# What to do
Render the stretch from the line containing "You are a computer-use agent. Viewport: 532px" through the line containing "tap(417, 232)" as a Markdown table with the columns Row and Line, numbering each row and omitting blank lines. Leave the pictures out of the table.

# Task input
************
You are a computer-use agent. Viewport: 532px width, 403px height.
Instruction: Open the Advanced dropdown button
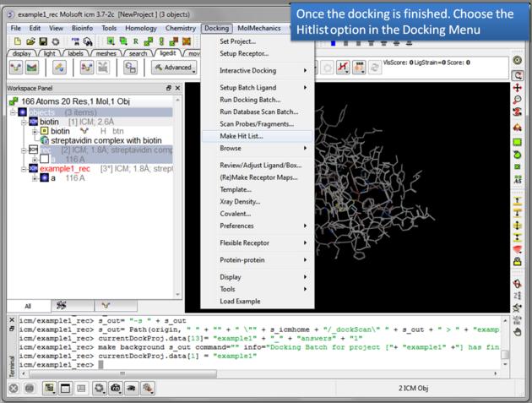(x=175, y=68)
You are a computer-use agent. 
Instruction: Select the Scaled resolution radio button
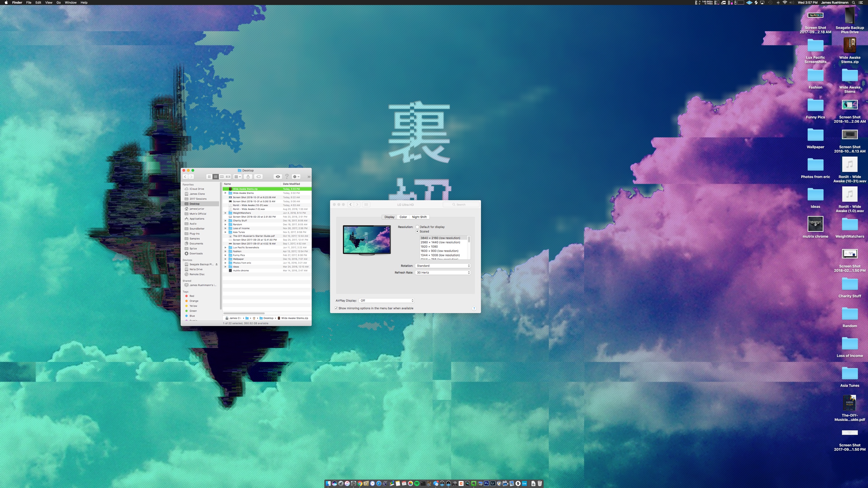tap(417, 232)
************
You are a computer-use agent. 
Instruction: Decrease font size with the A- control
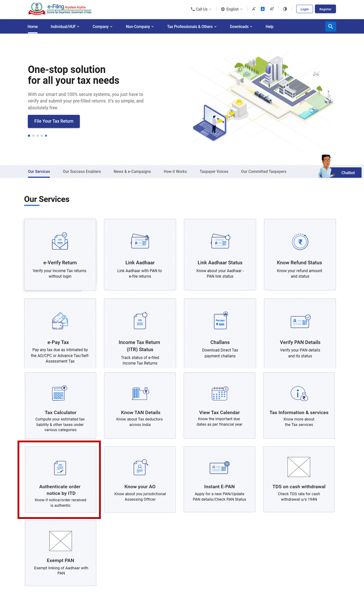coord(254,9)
************
# Solution for this problem
| Row | Line |
|---|---|
| 1 | You are a computer-use agent. Viewport: 532px width, 403px height. |
| 2 | Instruction: Open the Advanced dropdown button |
| 3 | (x=175, y=68) |
| 4 | You are a computer-use agent.  |
| 5 | Instruction: Select the Scaled resolution radio button |
| 6 | tap(417, 232) |